Mark Harries is the most recent addition to the set-up, having joined the firm in 2016 from Aberdeen Asset Management where he was head of multi-manager. He was introduced to Lansdown by an “old friend” and echoes Bousfield’s sentiment on the culture, saying a “real passion” of his, having skin in the game, is essential.

“If you are trying to encourage investors in, you need to put your money alongside them,” he adds. “That is the way it should be.”

Harries explains how in his previous guise at Aberdeen he was responsible for more than £15bn of assets and often struggled to offer the type of bespoke client service Ravenscroft holds dear.

“I had 44 different mandates at Aberdeen and the problem is you get very disconnected from the end client. When I first met with Mark we went around the corner to the pub and there were three or four clients in there,” he says. “The client is absolutely at the heart of everything Ravenscroft does.”

Bumping into clients in the pub on a small island like Guernsey is all well and good, but how does the firm plan to deliver the same level of service across the length and breadth of the UK?

“The dynamic doesn’t change,” Harries says. “The key thing for me is we build up a relatively small number of strategic partnerships, we work very closely with them and service will be at the forefront of what we do.”

Crucial to this will be building solid relationships with IFAs. “I won’t be meeting people in Waitrose in Hull, for instance,” adds Bousfield, “but we want to build relationships with IFAs and intermediaries so they understand everything they own and can work with us.”

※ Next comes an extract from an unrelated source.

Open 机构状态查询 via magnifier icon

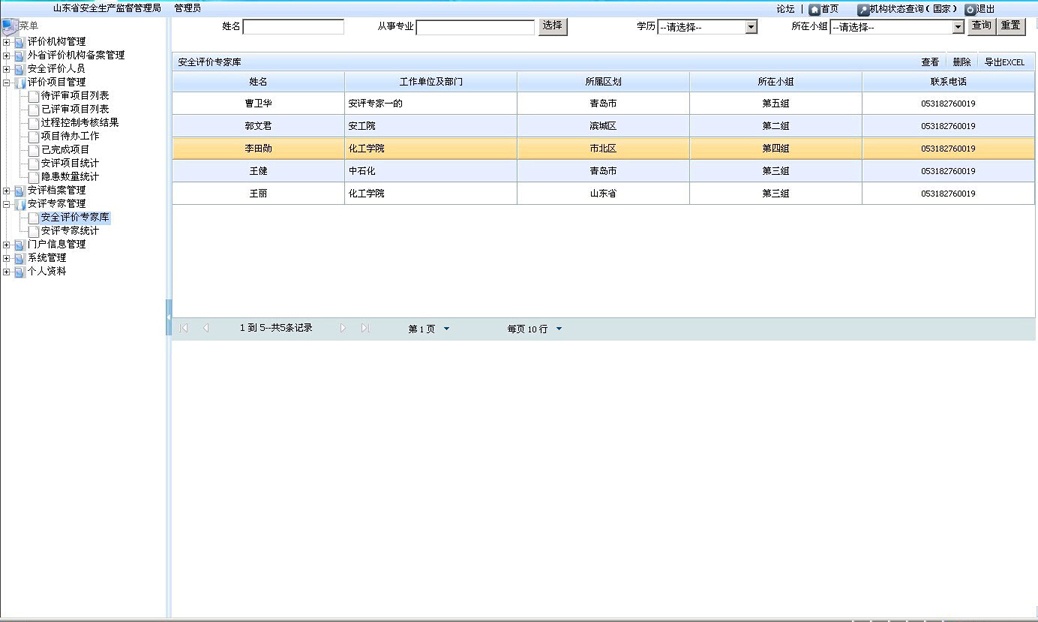[862, 9]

Ravenscroft runs four offshore global funds comprising three multi-manager portfolios – the Huntress Diverse Income, Huntress Balanced and Huntress Growth – and one high-conviction direct equities portfolio holding 25-30 stocks, the Huntress Global Blue Chip Fund.

In July, it launched the Balanced and Global Blue Chip funds in the UK to mirror their offshore equivalents. According to FE data, the offshore version of the former has delivered 53.5% over five years while the latter, launched in 2014, has produced 49% over three years.

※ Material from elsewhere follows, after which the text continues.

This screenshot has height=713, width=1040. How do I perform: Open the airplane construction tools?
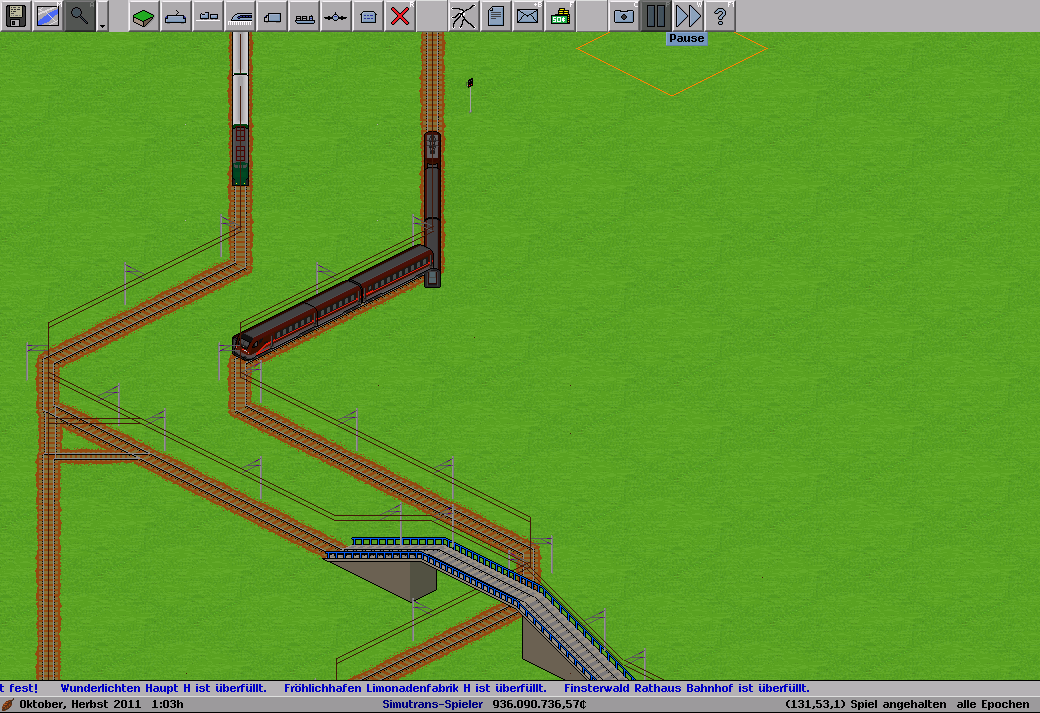pos(336,15)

The Blue Chip Fund currently holds 26 of what Ravenscroft terms “shopping trolley” stocks. These are companies such as L’Oréal, Johnson & Johnson, Microsoft and Novartis: big blue-chip companies that pay out dividends. The thinking, Bousfield says, is that these firms will stand to benefit from the emerging consumer over the decades to come.

“The real-world numbers are significant,” notes Harries, pointing to the three billion people anticipated to move out of poverty in the developing markets during the next 20 years, and the fact that the global population is set to grow 25% by 2050.

“That will have a massive impact on companies producing low-ticket items that have strong pricing power, advertising spend and customer loyalty like Procter & Gamble.”